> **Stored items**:
________
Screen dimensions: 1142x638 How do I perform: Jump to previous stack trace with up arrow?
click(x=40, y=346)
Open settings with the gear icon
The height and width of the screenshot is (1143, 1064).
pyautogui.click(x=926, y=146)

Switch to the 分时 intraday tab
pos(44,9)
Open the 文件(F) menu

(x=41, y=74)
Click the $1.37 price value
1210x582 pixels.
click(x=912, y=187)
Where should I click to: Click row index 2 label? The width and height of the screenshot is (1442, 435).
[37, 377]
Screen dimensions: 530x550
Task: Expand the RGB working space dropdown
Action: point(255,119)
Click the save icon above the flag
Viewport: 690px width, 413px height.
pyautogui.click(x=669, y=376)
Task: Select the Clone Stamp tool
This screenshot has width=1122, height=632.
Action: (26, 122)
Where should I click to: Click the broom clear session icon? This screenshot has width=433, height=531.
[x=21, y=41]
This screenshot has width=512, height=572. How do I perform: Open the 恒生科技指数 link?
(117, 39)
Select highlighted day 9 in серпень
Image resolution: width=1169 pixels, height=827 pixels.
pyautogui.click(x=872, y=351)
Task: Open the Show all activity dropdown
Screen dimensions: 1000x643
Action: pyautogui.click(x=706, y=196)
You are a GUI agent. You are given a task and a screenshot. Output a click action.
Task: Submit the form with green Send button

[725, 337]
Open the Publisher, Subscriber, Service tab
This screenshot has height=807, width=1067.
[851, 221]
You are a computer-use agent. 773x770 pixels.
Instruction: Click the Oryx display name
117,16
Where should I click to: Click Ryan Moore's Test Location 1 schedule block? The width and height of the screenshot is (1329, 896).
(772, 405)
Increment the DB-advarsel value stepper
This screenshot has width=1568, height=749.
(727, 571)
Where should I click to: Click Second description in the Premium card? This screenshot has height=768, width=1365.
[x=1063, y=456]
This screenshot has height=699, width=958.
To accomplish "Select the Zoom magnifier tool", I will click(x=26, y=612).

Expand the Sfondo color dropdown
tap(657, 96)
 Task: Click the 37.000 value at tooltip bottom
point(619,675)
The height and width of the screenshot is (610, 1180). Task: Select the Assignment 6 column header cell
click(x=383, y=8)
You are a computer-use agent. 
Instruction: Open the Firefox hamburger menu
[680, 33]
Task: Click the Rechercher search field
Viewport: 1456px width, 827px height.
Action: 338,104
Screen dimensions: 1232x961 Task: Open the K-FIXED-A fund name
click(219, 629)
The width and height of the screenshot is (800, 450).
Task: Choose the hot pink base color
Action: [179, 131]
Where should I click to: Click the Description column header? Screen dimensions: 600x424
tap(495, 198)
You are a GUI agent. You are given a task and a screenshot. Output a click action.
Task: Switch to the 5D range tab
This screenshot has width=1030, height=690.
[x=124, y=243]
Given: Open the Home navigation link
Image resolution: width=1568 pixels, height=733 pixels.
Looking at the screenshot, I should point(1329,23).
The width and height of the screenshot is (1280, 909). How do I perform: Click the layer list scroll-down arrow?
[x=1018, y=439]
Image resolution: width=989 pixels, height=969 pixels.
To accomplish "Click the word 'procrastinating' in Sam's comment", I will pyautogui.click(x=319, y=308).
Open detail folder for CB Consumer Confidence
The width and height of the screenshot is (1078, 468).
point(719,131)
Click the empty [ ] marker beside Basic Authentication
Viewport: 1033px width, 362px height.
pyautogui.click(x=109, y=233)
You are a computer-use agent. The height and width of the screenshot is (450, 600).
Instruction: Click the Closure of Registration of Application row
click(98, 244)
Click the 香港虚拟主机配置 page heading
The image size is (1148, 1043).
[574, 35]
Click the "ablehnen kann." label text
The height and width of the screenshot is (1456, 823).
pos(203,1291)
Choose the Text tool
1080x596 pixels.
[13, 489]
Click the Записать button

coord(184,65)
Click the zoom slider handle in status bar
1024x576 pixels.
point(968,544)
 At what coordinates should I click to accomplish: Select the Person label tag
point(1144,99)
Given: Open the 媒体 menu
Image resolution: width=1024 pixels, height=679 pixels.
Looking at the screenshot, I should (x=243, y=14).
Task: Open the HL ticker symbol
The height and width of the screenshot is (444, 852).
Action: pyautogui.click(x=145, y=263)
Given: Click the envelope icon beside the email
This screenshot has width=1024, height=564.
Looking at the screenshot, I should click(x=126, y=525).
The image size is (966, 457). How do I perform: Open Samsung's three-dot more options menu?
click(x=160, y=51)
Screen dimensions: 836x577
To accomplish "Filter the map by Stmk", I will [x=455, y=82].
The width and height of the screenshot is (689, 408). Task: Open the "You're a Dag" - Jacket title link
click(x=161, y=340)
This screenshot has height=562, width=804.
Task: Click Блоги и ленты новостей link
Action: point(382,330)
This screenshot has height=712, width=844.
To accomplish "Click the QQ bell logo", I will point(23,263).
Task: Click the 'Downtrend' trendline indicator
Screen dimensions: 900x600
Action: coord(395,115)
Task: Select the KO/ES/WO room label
________
> **ABOUT THIS EXERCISE**: Give back exactly the lines above starting at the line where "Click the 香港虚拟主机配置 page heading" appears and ending at the line where "Task: Open the HL ticker symbol" appears, both included, with no other lines.

> **WRITTEN RESPONSE**:
Click the 香港虚拟主机配置 page heading
The image size is (1148, 1043).
[574, 35]
Click the "ablehnen kann." label text
The height and width of the screenshot is (1456, 823).
pos(203,1291)
Choose the Text tool
1080x596 pixels.
[13, 489]
Click the Записать button

coord(184,65)
Click the zoom slider handle in status bar
1024x576 pixels.
point(968,544)
 At what coordinates should I click to accomplish: Select the Person label tag
point(1144,99)
Given: Open the 媒体 menu
Image resolution: width=1024 pixels, height=679 pixels.
Looking at the screenshot, I should (x=243, y=14).
Task: Open the HL ticker symbol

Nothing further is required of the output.